Instead of allowing the tree to fall into this pattern, thin the fruit set before fruitlets reach the size of a US quarter. Note that whatever fruit is set you will have to eventually handle (if you are planning to clean up after the tree). You can handle it when it is small and on the tree or you can clean it up off the ground. If you thin it from the tree, you will have less material to deal with (by composting or otherwise) because you will be taking smaller fruit off the tree before it can grow and fall. Correspondingly, by taking fruitlets off when they are small, you are allowing the tree to direct its resources towards the remaining fruit. This means more fruit will reach maturity and those that do will be larger, healthier, and typically sweeter. You can also be selective in your thinning - take fruitlets that already have insect damage, fungal damage, or are incompletely formed. This further improves your eventual harvest by increasing the number and proportion of well-formed, undamaged fruit the tree eventually brings to maturity. Finally, by thinning to a manageable number of fruit you leave the tree with energy to create fruit buds for the following season, giving you more even production from year to year.

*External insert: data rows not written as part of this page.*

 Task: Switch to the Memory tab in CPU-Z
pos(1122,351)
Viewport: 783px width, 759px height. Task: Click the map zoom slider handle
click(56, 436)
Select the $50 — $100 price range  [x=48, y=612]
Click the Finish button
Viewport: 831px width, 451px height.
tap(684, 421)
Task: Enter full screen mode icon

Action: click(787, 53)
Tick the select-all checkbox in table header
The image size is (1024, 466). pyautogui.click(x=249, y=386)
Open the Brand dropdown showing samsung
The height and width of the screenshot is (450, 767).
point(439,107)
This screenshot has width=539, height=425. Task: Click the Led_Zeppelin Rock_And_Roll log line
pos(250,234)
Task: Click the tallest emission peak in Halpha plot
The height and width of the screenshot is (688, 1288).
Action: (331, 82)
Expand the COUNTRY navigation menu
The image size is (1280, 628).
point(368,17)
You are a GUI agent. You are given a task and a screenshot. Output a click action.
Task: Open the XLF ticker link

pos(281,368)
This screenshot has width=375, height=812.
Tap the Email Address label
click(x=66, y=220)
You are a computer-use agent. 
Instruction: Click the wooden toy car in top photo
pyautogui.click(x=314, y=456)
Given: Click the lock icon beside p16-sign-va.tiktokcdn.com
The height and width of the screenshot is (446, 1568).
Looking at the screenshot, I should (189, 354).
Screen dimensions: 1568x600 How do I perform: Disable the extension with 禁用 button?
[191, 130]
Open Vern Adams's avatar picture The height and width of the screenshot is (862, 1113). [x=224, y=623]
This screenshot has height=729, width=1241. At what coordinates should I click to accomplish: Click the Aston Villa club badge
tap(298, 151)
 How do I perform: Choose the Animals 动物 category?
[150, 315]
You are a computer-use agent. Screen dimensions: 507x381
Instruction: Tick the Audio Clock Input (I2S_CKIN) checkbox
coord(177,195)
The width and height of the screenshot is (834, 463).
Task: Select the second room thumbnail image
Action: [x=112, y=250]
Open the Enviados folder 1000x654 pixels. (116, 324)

Even if you thin, you will still have some drops. These, along with the thinnings, should be removed from the area. If you compost them, compost them away from the tree. Fungus is a healthy and essential part of the composting process but you do not want to encourage fungus that eats apple biomass to grow beneath your apple trees. If you do, you may find it moves from your drops to the tree itself, damaging fruit you left on the tree for eventual harvest or damaging foliage or even branches of the tree itself. Take your compostable material as far from your apple trees as practical and let the fungus go to work there.

Citation: The Apple Grower: A Guide for the Organic Orchardist. Michael Phillips.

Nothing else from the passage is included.